Stored entries
* * * * * * * * *

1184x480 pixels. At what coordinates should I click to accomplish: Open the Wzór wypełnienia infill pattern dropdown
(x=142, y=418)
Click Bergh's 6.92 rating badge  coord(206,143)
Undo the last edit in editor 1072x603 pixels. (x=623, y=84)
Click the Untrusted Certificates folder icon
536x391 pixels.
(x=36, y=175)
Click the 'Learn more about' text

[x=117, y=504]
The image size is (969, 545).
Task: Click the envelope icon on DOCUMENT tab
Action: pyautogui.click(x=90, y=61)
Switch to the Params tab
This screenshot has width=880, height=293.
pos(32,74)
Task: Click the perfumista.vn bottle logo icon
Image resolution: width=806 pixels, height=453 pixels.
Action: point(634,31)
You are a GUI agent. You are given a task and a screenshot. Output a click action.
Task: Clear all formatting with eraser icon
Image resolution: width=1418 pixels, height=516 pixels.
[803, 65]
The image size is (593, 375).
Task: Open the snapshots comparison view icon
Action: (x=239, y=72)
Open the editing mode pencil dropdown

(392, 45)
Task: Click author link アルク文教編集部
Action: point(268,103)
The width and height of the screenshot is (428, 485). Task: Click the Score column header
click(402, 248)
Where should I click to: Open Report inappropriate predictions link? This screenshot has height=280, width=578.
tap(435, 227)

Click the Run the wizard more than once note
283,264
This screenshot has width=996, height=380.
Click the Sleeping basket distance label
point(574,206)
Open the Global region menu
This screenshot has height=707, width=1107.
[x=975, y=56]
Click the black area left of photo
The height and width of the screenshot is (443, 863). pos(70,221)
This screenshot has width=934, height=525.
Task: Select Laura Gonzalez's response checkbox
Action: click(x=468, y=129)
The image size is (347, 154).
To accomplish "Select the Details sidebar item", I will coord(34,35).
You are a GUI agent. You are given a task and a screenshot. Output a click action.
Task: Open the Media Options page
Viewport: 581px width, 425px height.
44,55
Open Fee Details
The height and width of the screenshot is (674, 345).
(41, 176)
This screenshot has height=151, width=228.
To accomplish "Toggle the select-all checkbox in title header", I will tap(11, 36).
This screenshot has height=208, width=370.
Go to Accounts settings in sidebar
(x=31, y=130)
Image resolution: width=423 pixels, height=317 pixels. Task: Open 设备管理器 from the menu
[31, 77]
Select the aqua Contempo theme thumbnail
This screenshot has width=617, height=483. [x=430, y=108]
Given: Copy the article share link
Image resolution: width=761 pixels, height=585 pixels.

* * * * * * * * *

### Description of the task:
Lines from the entries that contain the string "Details" must be found and copied.

### Response area:
To accomplish "Select the Details sidebar item", I will coord(34,35).
Open Fee Details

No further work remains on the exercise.